Of the 1.443 million who watched Penny Dreadful on Sunday night, either in its original time slot, in a later encore showing, on demand or through the Showtime Anytime app, 62 percent fell into the coveted 18-49 age demographic. Though as a premium cable service that depends on subscription fees rather than advertising, those numbers mean less than they would for a basic cable or over-the-air network.

Nonetheless, Penny Dreadful pulled in the highest proportion of viewers in the 18-49 range for any premiere on the network since the Showtime’s staple serial killer drama Dexter bowed in 2006, with a 65 percent viewership in the 18-49 range.

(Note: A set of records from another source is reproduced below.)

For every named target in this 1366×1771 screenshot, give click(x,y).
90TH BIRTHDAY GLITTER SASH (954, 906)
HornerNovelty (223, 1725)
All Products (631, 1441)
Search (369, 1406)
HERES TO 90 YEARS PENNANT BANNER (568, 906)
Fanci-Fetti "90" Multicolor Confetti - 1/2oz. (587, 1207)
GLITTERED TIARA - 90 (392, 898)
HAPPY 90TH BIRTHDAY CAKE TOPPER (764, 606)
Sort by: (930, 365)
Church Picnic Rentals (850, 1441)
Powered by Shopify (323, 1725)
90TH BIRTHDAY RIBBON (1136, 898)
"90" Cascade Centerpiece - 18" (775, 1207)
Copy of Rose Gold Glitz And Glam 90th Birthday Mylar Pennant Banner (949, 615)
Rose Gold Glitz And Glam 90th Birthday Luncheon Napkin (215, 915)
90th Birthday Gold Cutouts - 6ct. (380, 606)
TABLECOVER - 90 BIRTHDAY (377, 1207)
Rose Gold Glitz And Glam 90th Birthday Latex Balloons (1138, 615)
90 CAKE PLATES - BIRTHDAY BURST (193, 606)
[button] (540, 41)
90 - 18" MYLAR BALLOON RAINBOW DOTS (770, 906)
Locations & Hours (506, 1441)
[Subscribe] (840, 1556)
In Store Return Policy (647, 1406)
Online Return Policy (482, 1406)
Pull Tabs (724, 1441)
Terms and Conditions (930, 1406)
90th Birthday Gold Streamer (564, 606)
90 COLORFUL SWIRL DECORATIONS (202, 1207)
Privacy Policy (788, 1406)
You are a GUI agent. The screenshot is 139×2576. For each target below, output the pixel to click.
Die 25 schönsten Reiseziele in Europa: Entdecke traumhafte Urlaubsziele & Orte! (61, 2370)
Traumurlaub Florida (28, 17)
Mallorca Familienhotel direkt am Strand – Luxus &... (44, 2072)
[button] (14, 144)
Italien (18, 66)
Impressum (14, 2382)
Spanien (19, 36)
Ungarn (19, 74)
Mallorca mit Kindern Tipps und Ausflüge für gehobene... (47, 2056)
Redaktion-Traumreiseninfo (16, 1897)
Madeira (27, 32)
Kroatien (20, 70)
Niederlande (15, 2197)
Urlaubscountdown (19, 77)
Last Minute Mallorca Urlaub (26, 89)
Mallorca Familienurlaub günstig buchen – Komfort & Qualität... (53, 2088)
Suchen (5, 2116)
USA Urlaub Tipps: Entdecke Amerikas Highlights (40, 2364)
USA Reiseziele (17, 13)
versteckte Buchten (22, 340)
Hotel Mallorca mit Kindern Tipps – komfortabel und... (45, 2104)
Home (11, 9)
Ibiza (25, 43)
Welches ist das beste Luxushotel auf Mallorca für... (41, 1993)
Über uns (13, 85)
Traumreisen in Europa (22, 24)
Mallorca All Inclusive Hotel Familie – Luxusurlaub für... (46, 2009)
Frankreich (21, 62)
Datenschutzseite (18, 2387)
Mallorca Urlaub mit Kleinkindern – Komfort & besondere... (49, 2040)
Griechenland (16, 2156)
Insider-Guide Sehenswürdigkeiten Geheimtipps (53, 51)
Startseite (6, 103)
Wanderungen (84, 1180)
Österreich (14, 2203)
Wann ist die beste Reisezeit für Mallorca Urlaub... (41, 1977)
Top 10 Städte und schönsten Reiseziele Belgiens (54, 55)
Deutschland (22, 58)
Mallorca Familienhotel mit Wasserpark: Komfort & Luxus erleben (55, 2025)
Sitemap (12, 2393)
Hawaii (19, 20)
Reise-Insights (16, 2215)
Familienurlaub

When it aired in its scheduled time slot of 10 pm Sunday, the Penny Dreadful premiere attracted 872,000 viewers, a significant drop from the premiere of the Liev Schreiber-starring crime drama Ray Donovan on Showtime in June 2013.

Penny Dreadful was created by 52-year-old playwright and screenwriter John Logan, who was twice-nominated for Oscars in 2000 and 2004 for his part in the screenplays to the films Gladiator and The Aviator.

Sam Mendes, Oscar-winning director of American Beauty who also directed the latest James Bond film Skyfall, acts as executive producer on Penny Dreadful.

The show takes its title from the lurid fiction magazine popular in the Britain on the late 19th century, which featured “dreadful” sensationalistic tales serializes over a number of weeks, with each issue selling for a penny.